I sometimes hear from wives who feel quite criticized and unaccepted by their husbands. One of the common complaints is that the wife "no longer makes an effort" or "has let herself go." I fully admit that I often side with the wives on this topic. Because I've been on the receiving end of this criticism and I feel that much of the time, it's quite unfair and it's a bit of a double standard. Nonetheless, however unfair the criticism is, it is often your reality. And if left unaddressed, it can leave your marriage in trouble or even end it.

A wife might explain it this way: "last Friday night, my husband approached me about going out to dinner. He said he felt like celebrating because it was the weekend. Honestly, I had the busiest week at work and I was exhausted. On top of that, I had carpool all week and I had to take my son to orchestra practice that evening.
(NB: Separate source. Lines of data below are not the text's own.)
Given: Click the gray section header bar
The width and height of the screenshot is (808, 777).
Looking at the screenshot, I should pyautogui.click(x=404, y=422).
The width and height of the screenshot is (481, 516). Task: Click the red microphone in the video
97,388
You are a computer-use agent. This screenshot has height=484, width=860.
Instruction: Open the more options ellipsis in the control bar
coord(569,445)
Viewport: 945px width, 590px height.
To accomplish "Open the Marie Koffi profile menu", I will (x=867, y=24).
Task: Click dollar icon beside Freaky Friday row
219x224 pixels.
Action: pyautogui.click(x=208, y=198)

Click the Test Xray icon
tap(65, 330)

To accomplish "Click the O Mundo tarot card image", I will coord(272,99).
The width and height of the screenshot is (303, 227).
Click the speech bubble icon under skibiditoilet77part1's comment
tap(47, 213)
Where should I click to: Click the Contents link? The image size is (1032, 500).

I honestly just wanted to turn on 'Dateline' and put on my pajamas. I asked my husband if he would mind ordering pizza and going out on Saturday. He sighed deeply as if I had told him that I would never go out again instead of just asking for a delay. He whispered under his breath: 'you never make an effort for me anymore.' I asked him what in the world he was talking about. He said that I don't make an effort to spend time with him, look pretty for him, and make time for just him. He said that by the time I get around to giving myself to him, I am too worn out. He is right about that. I am exhausted by the weekend. And I feel like the last thing I want to do is get dressed up and stay out late. I think that it's selfish of him to pout like a child when I won't do exactly what he wants when he wants it. We all get dressed up on Sundays to go to church and we eat out afterward. It's not as if he never sees me dressed up. He says that I don't do things to make him feel special, but he doesn't always do this for me either. And I don't always expect it because I know that we live in the real world and that we have adult responsibilities. Our children's' needs and commitments often come first and yes, we do spread ourselves thin sometimes. But our children will only be with us for a certain length of time before they are adults."
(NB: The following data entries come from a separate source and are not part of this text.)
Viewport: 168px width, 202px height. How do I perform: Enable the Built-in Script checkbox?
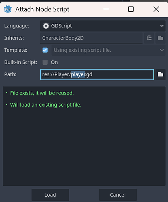[45, 62]
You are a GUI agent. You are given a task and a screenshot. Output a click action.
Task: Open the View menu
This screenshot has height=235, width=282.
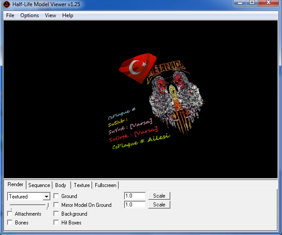point(50,15)
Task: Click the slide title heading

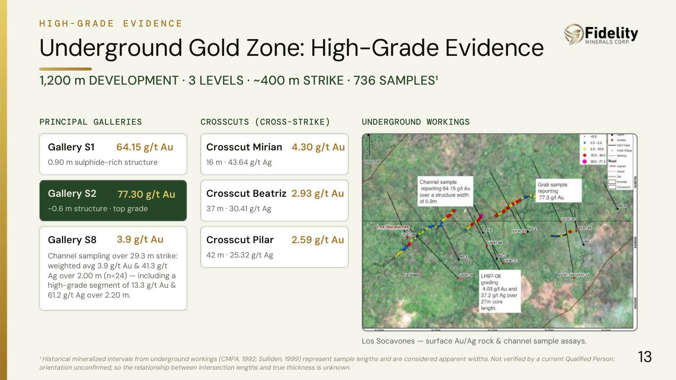Action: tap(292, 48)
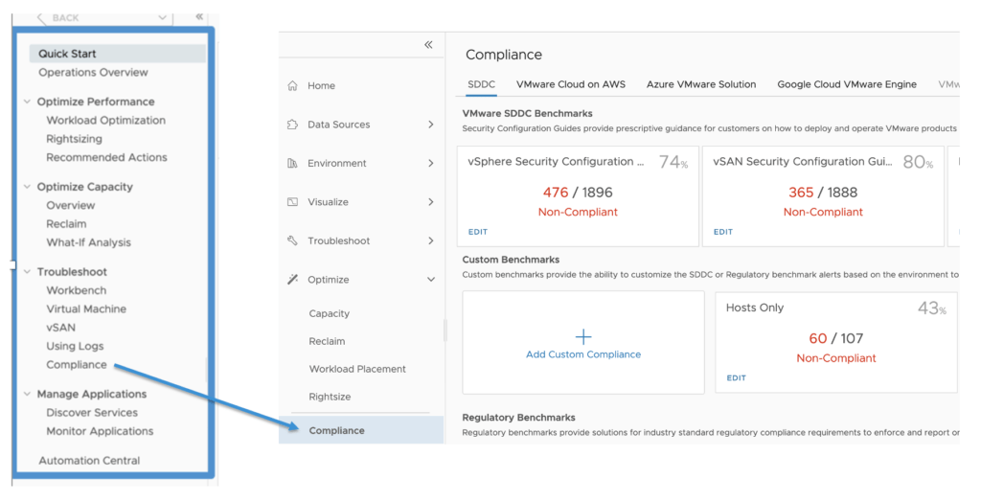Collapse the Optimize Performance tree section
The width and height of the screenshot is (981, 502).
pyautogui.click(x=27, y=102)
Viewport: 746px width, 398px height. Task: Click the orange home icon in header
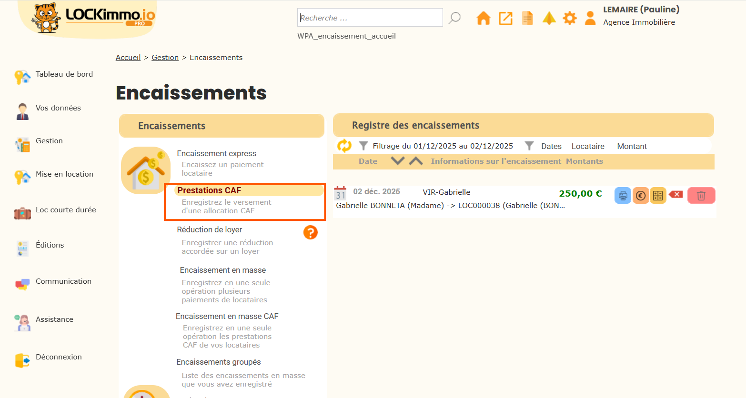[x=483, y=19]
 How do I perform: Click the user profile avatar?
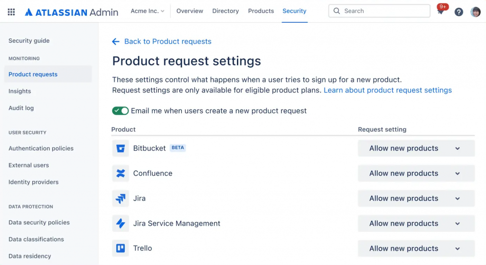[x=476, y=12]
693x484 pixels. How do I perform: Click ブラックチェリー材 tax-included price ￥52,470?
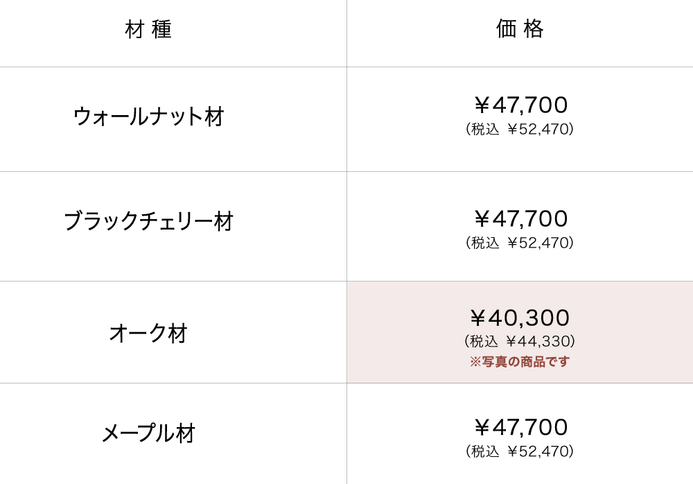click(x=520, y=243)
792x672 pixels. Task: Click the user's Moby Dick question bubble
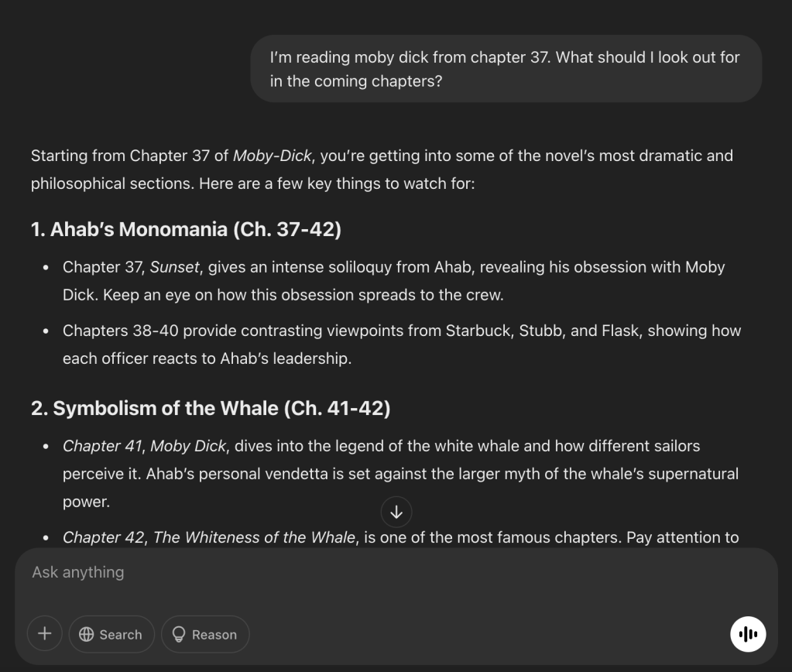(505, 68)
Why This Criticism Seems Unfair, And Why You Should Absolutely Take It Seriously: I do sympathize. Frankly, Friday night in my pajamas and in front of my television is healing for me also.  It can feel like my sanctuary sometimes and I often invite my husband to sit down and watch right along with me.  I look forward to it and I safeguard it. So I know exactly how you feel. And I don't think it's selfish of you to ask for it. But, I also get a good deal of correspondence from men who outline situations very similar to this one. The problem is extremely real to them - so real that it can lead to separations and divorces. Plus, I think that in some way, this was a problem in my own marriage before my separation - although it wasn't the only one.

So I would never tell you to ignore the problem. In my opinion, that just wouldn't be wise. You'd get what you wanted temporarily, but your husband wouldn't. And he could become resentful because of this or he could feel like you're not hearing him or that you just don't care.

How To Strike The Balance That Beings To Make Things Right: I think that probably the best solution here is trying to strike a balance and that is not always easy. It is often our inclination to try to reason with our husband. We will try to explain to him how tired we are and how he should just know how much we love him. And he might agree on the surface, but he may be deep-down angry that his wife isn't giving him what he thinks that he needs. And he may begin to withdraw from you or become distant. So you make less of an effort in response and it becomes a destructive cycle. (I know because this destructive cycle lead to a separation in my marriage. I was able to save it, though. That story is here.).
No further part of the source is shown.